During the July 2010 advisory committee meeting, panel member Elaine H. Morrato, DrPH, MPH, assistant professor in the department of health systems, management and policy at the University of Colorado, Denver, expressed apprehension about the drug’s approval.
“While I agree there is a significant obesity epidemic in the United States … my concerns were the public health consequences, given the long list of safety risks and the strong pent-up market demand,” Morrato said. “The drug will be used by millions of patients over long periods of time far exceeding the label indications for use and duration of clinical experience that we have.”
However, in February, the same advisory committee recommended approval of extended-release phentermine/topiramate, with the suggestion that the manufacturer conduct a postmarket, cardiovascular outcomes trial.
“The sponsor has done a good job at demonstrating efficacy, and they need to step up to the plate and do the cardiovascular outcomes trial and do it fast,” committee member Sanjay Kaul, MD, said during the second meeting. “There is opportunity for the sponsor to fully characterize the impact of the drug on heart rate and blood pressure.”
The safety and efficacy of extended-release phentermine/topiramate were evaluated in two randomized, placebo-controlled trials including 3,700 obese and overweight patients, with or without significant weight-related conditions. The patients received lifestyle modification consisting of a reduced calorie diet and regular physical activity.
Results from the trials showed that after 1 year of treatment with the recommended dose (7.5 mg phentermine, 46 mg of topiramate), patients experienced an average weight loss of 6.7%, and those who were treated with the highest daily dose (15 mg phentermine, 92 mg topiramate) had an average weight loss of 8.9%. Sixty-two percent of patients lost at least 5% of their body weight with the recommended dose and 69% lost at least 5% with the highest dose, compared with approximately 20% of patients treated with placebo.
The approval comes with a warning for patients and clinicians under the Risk Evaluation and Mitigation Strategy (REMS), consisting of a medication guide designed to educate patients and clinicians about the important safety information to assure it is prescribed and taken properly. Moreover, the drug will only be dispensed through specially certified pharmacies, according to the FDA.

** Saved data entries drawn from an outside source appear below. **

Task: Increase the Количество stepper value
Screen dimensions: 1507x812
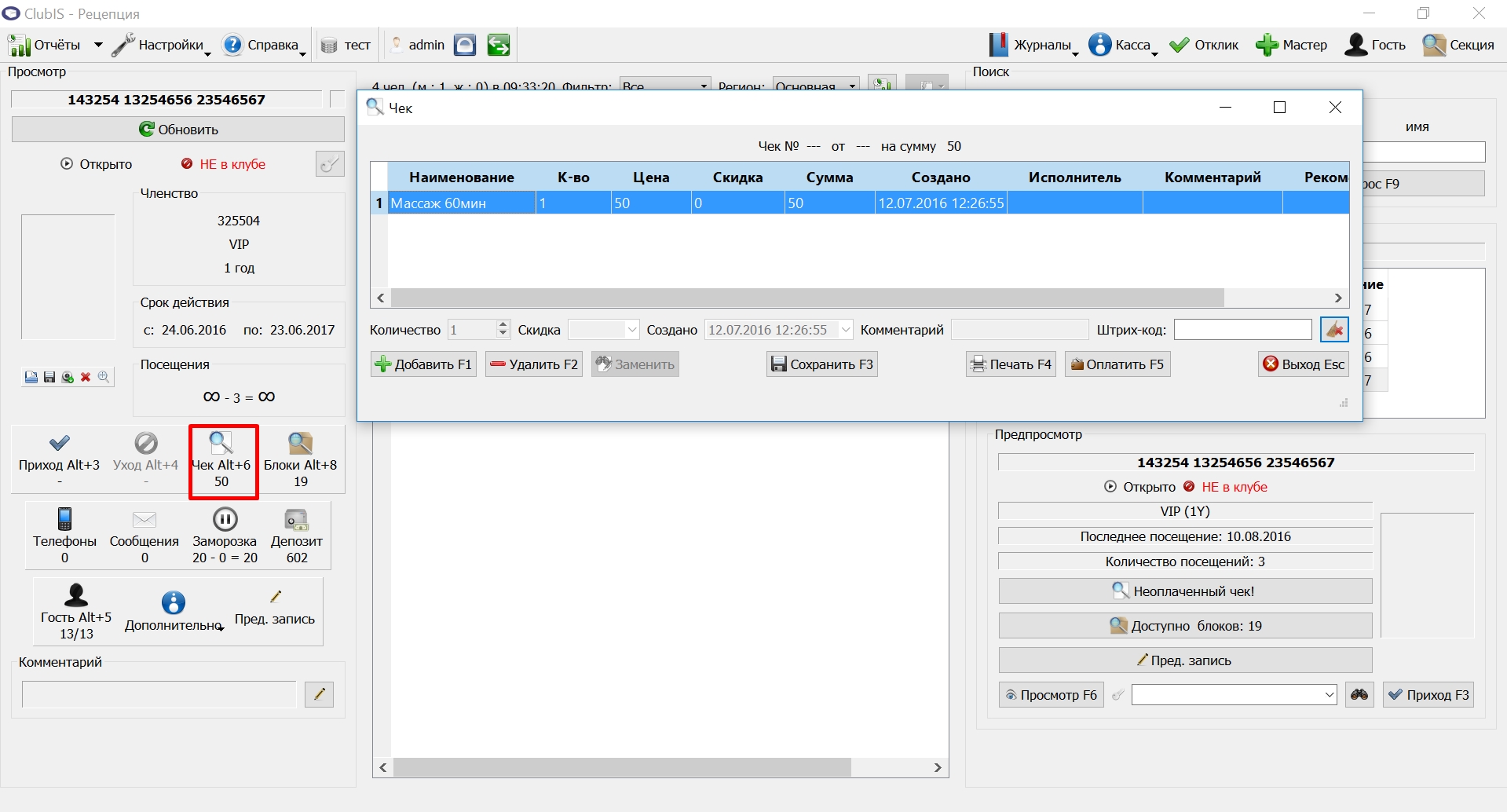Action: 503,324

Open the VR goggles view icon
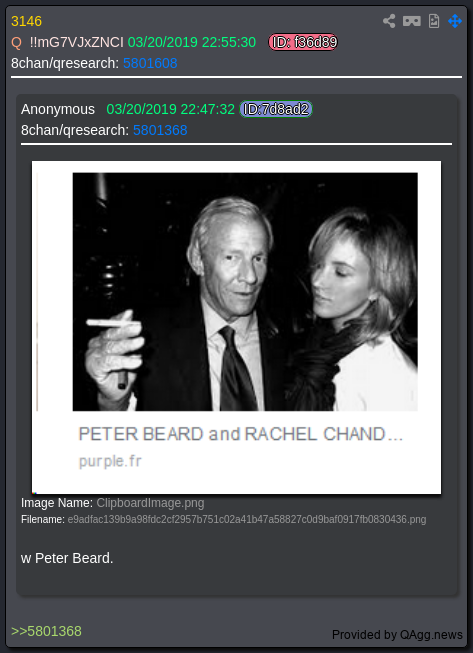point(411,21)
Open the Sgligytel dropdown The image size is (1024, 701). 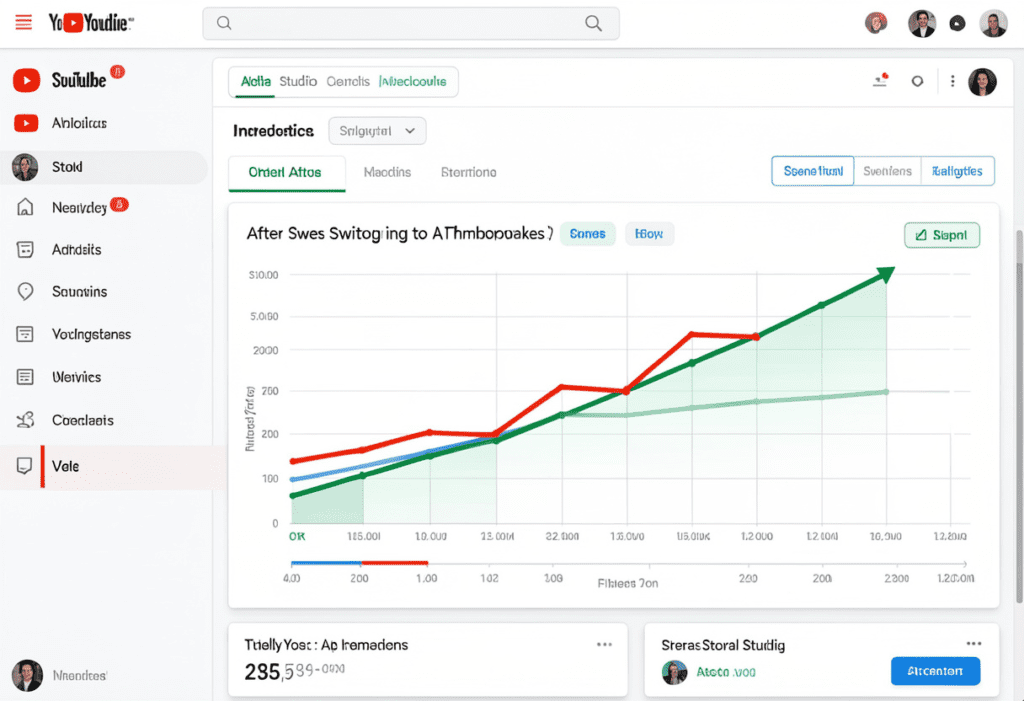coord(377,131)
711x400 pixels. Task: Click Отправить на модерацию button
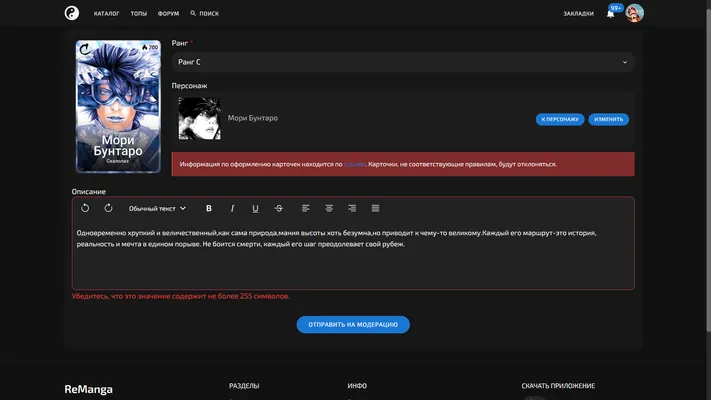click(x=353, y=325)
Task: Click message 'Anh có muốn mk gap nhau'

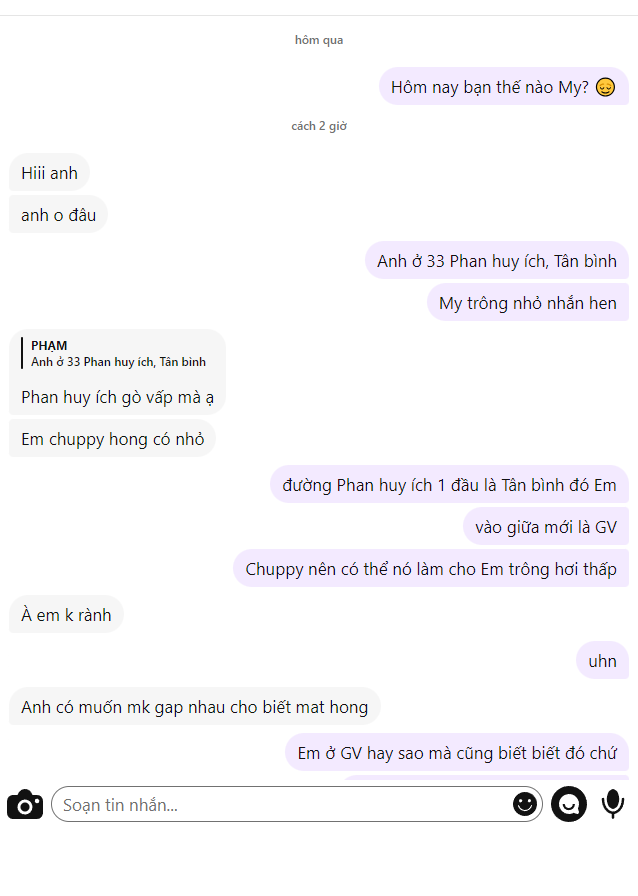Action: coord(194,707)
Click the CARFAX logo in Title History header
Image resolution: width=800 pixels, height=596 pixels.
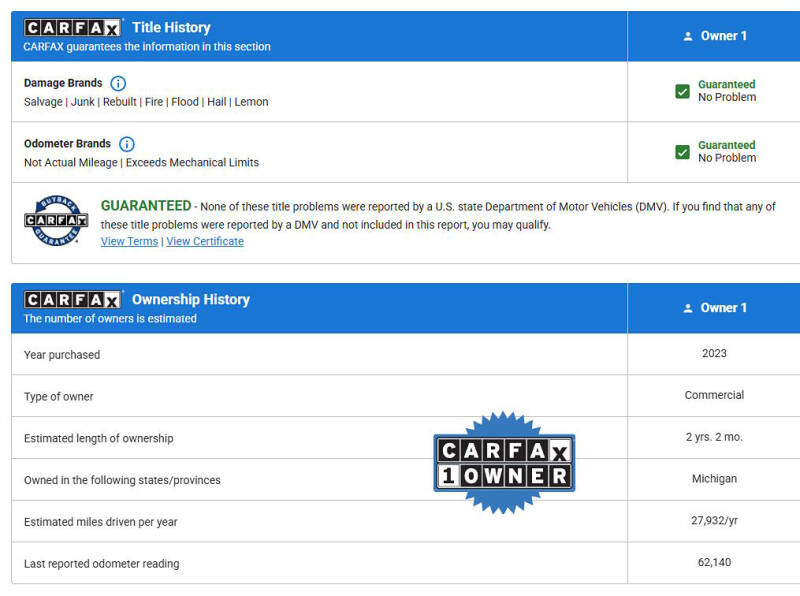coord(72,28)
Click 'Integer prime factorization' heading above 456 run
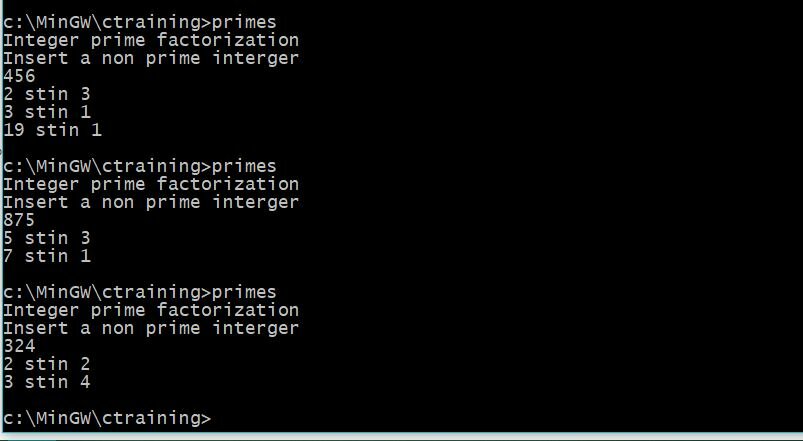This screenshot has width=803, height=441. pos(151,40)
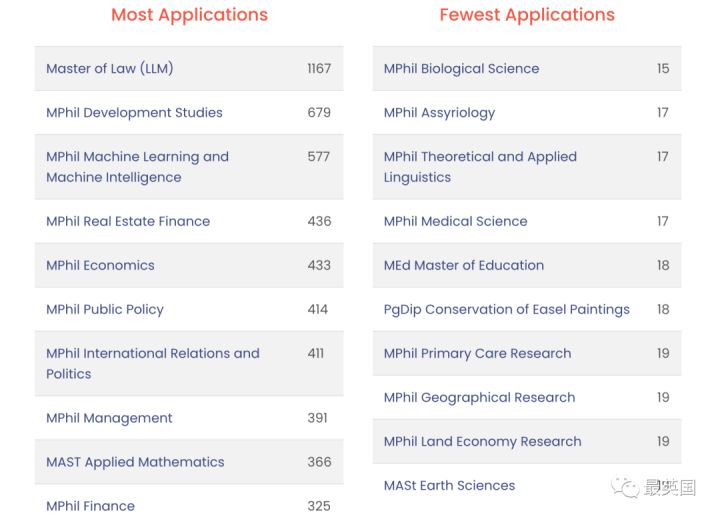Select MPhil Primary Care Research link
This screenshot has width=720, height=519.
477,354
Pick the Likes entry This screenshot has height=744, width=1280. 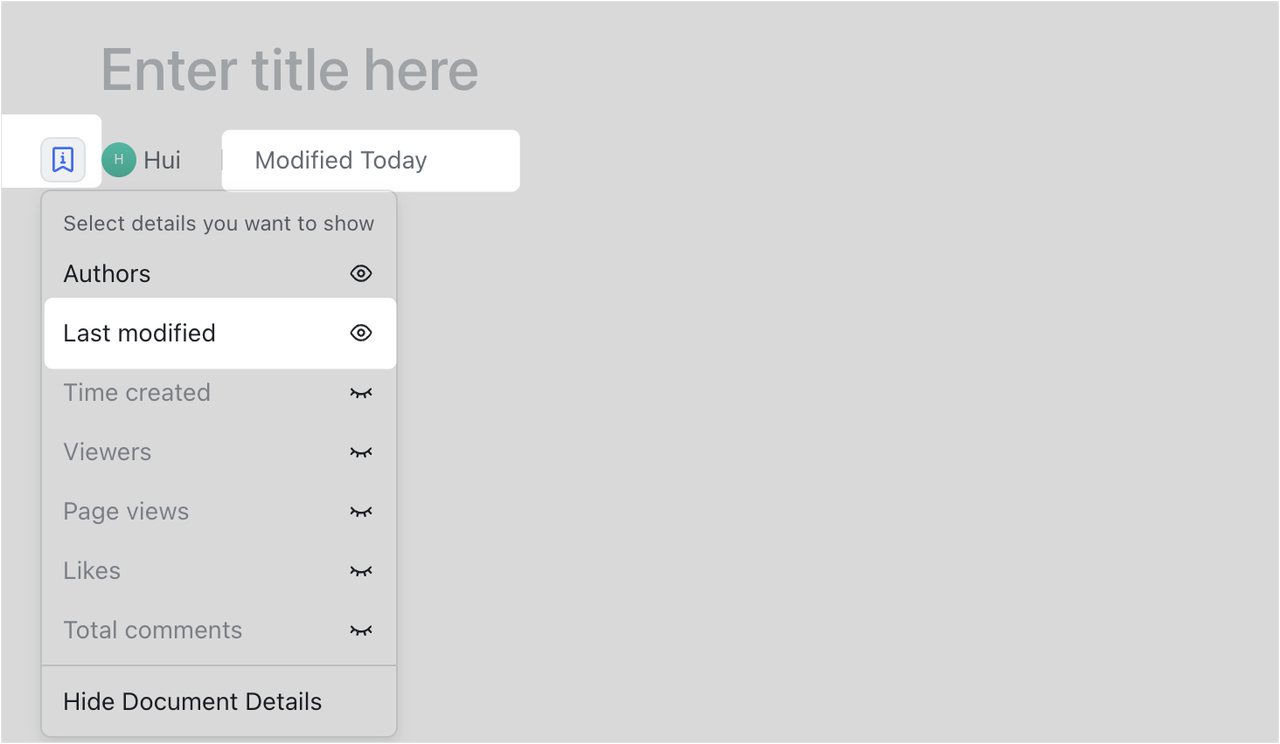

In addition to this safety measure, the manufacturer will conduct 10 postmarketing studies, including the long-term CV outcomes trial suggested by the advisory panel to investigate the effect of extended-release phentermine/topiramate on risk for major adverse CV events, such as MI and stroke.
Researchers found that patients who did not lose at least 3% of their body weight after 12 weeks of treatment with extended-release phentermine/topiramate were unlikely to lose weight and maintain weight loss. For this reason, it is recommended that patients who have not lost at least 5% of their body weight after 12 weeks should discontinue use of the drug.
Based on data from clinical trials, patients with glaucoma or hyperthyroidism should not take extended-release phentermine/topiramate. Additionally, the drug is contraindicated for pregnant women, as it can cause harm to the fetus. Further, because the drug can increase heart rate, it use is also contraindicated for patients with recent or unstable CVD or stroke, and regular monitoring of heart rate is recommended for all patients.
The common side effects associated with the drug are parenthesis, dizziness, altered taste sensation, insomnia, constipation and dry mouth.